Not very, I imagined. “He’s not in England anymore, at any rate. Let’s hope that the same thing happens to Myrtle Cavanaugh.”
“Hear, hear.” Christopher raised his teacup. I clinked mine against it. A little belatedly, Wolfgang lifted his cup, too, and I gave that the same treatment. We all took a sip. The tea was getting cold, and I put it down with a grimace. Across the room, Crispin was scowling our way, and I scowled back, until Christopher nudged me. “Keep your attention over here, Pippa. Laetitia doesn’t like you any better than Myrtle does, and you don’t want to give her any excuse to take a potshot at you.”
“Like someone did this morning, do you mean?” I eyed him. “You don’t think it was Laetitia, do you?”
“She was out there in the woods,” Christopher said, “with a gun, and she would dearly love to get rid of you. But I imagine that Crispin was attached to her side, and he wouldn’t have put up with that, so chances are he would have said something to you had that been the case.”
“Unless she threatened him into silence,” I said.
“And how would she have managed that, do you suppose?”
“I’m sure I have no idea,” I said. I wouldn’t have had the first inkling how to go about it, but then I wasn’t engaged to Crispin, nor had I ever been intimate with him. “Perhaps she invoked Uncle Harold?”
Christopher snorted. “His Grace might want this marriage to work, certainly above and beyond anyone Crispin wants to marry, but I can’t imagine him condoning attempted murder. Can you?”
“I suspected Uncle Harold of Abigail’s murder two months ago,” I said, “so I suppose I can. Besides, it’s me, isn’t it? We both know that he doesn’t like me. Aunt Charlotte didn’t, either.”
Christopher murmured something indistinguishable that nonetheless wasn’t a denial, and I added, “Although as far as Abigail is concerned, she was obviously much more of a threat to Uncle Harold’s plans for Crispin than I am.”

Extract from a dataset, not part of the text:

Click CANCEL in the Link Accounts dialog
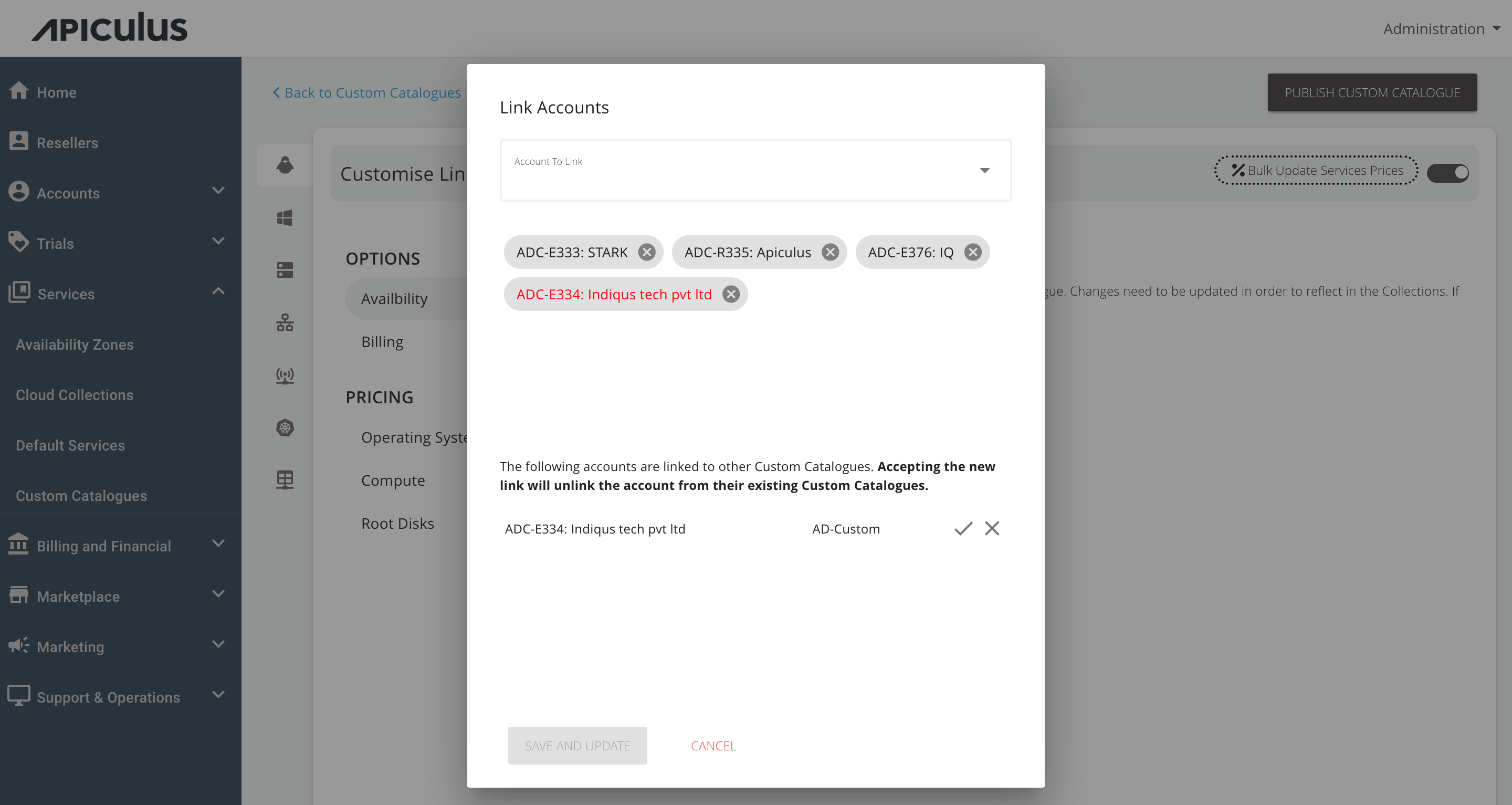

Christopher gave me a look, one that lasted a second or two too long, before he told me, “She was no threat to Uncle Harold’s plans for Crispin at all. Elizabeth wasn’t Crispin’s child.”
“Of course. But we didn’t know that at the time. And for as long as we didn’t, Uncle Harold had reason to want her dead. You must admit that little Bess looked enough like both of you to be yours.”
Christopher shrugged, but before he could say anything to confirm or deny my assertion—and there was no way he could have denied it: the baby had been a perfect Astley, from her fair hair to her blue eyes and that little cupid’s bow mouth—a choked cry came from the other side of the room and stopped all our conversations dead. I looked up in time to see Lady Violet Cummings stumble to her feet, with enough force to knock her chair over backwards.